◆ **TASK DIRECTIONS**
Among the lines below, copy exactly those from the one with "This screenshot has width=1080, height=2246." through the one with "Task: Open the plain dark red thumbnail", counting both ends.

+ + + + + + +

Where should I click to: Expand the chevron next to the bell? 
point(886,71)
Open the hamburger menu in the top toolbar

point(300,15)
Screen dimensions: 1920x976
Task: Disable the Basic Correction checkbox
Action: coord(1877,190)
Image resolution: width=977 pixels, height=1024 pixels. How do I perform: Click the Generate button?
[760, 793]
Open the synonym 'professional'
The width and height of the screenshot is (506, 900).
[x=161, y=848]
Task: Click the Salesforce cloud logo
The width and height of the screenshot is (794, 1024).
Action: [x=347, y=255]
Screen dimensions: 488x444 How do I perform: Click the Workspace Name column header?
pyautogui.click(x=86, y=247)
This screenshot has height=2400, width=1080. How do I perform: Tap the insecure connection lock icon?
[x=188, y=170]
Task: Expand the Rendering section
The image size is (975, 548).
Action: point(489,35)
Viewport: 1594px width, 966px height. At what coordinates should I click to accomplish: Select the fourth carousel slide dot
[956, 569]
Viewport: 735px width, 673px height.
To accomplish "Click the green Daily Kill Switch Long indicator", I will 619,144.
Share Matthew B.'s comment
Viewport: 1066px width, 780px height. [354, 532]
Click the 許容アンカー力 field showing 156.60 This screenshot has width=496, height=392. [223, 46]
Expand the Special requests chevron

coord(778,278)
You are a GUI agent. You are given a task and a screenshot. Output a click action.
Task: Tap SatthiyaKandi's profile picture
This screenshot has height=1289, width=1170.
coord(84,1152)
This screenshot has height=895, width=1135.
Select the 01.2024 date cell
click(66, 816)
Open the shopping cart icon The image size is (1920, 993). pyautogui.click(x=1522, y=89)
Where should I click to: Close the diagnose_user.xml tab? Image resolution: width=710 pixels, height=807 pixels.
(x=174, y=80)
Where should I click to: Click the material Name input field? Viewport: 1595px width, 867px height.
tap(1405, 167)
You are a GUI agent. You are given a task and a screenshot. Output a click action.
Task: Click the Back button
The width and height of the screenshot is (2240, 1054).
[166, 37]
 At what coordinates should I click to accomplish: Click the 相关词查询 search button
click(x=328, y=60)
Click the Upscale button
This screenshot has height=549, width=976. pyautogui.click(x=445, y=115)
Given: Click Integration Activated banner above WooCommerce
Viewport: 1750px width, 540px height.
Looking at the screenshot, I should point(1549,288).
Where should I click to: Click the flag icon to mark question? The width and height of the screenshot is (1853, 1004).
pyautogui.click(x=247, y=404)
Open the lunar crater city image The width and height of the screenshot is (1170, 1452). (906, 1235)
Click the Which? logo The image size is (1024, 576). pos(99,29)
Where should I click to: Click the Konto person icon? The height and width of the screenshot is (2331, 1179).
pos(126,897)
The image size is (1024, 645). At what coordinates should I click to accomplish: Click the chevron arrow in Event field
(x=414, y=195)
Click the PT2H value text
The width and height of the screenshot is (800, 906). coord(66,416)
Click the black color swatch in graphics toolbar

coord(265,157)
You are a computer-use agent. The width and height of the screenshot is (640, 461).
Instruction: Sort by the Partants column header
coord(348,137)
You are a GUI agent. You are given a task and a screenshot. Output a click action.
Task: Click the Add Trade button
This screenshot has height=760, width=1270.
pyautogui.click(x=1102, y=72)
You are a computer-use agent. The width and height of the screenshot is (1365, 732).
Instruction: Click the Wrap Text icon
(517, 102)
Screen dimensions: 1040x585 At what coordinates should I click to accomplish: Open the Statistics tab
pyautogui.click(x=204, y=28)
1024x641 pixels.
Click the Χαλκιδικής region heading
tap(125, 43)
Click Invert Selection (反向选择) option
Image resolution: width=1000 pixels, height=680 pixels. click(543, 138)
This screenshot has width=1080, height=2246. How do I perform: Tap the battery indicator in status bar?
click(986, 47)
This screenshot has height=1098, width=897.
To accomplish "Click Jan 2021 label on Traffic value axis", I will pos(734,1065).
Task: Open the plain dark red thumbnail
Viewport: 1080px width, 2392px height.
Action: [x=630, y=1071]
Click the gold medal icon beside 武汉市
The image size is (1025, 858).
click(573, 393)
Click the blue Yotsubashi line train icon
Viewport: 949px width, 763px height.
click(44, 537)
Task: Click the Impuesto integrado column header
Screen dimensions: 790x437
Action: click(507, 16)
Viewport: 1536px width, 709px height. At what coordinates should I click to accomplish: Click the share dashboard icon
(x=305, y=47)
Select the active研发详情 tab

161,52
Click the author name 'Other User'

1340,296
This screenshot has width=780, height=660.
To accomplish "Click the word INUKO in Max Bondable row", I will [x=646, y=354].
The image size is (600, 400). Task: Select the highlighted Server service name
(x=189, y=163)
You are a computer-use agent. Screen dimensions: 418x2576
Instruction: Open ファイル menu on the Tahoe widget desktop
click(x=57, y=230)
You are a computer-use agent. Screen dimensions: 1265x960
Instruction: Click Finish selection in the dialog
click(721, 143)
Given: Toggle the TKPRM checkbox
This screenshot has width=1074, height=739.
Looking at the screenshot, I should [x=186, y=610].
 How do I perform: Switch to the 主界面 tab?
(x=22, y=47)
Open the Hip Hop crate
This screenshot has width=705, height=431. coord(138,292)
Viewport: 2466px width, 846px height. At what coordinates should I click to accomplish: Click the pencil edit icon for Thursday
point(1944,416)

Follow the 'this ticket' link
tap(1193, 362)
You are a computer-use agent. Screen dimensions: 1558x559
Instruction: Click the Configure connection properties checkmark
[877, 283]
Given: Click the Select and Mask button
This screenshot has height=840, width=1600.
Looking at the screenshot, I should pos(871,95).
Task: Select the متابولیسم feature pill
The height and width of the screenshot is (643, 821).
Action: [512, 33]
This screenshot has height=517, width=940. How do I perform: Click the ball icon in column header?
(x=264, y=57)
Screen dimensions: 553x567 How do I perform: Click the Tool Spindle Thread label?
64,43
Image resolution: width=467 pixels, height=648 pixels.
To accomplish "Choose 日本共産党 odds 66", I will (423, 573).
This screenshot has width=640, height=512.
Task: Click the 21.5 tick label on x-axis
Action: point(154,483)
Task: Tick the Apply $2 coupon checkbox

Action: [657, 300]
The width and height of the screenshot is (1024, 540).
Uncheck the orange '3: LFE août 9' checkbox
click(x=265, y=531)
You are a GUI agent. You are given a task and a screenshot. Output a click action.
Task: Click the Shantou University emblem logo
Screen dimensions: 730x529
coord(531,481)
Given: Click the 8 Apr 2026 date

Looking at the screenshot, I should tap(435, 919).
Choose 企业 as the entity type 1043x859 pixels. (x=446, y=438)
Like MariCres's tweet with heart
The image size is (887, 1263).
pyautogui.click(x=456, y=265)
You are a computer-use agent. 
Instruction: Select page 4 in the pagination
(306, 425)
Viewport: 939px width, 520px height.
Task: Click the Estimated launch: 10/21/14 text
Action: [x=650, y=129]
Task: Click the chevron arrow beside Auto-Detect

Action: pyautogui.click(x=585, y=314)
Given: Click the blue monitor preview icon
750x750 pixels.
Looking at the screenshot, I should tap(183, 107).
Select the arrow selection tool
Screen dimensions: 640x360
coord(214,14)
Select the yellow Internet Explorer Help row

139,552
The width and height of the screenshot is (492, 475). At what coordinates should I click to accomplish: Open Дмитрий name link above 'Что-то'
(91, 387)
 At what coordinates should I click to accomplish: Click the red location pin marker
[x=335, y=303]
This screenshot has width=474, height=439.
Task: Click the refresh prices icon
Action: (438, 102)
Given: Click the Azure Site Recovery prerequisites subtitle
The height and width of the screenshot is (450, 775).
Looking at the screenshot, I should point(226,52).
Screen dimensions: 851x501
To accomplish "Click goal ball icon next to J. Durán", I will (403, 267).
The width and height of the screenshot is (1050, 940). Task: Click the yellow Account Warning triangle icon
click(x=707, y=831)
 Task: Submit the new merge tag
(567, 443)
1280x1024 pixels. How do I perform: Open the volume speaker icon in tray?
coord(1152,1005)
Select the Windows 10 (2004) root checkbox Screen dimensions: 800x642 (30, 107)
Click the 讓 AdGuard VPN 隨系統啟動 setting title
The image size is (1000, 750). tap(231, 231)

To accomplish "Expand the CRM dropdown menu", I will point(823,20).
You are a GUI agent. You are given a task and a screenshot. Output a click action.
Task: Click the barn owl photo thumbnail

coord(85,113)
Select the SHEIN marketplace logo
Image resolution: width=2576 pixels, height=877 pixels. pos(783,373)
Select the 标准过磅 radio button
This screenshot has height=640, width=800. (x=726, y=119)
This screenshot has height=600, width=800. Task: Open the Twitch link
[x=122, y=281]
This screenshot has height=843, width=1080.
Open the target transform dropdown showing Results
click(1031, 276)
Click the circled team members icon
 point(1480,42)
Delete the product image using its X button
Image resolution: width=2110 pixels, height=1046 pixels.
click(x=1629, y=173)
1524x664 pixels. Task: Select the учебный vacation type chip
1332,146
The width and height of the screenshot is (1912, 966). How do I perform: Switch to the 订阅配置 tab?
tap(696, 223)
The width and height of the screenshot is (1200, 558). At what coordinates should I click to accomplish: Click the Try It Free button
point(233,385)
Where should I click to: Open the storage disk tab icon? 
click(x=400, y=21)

+ + + + + + +

◆ **SOLVED EXERCISE**
This screenshot has width=1080, height=2246. How do I perform: Tap the battery indicator in status bar?
click(986, 47)
This screenshot has height=1098, width=897.
To accomplish "Click Jan 2021 label on Traffic value axis", I will pos(734,1065).
Task: Open the plain dark red thumbnail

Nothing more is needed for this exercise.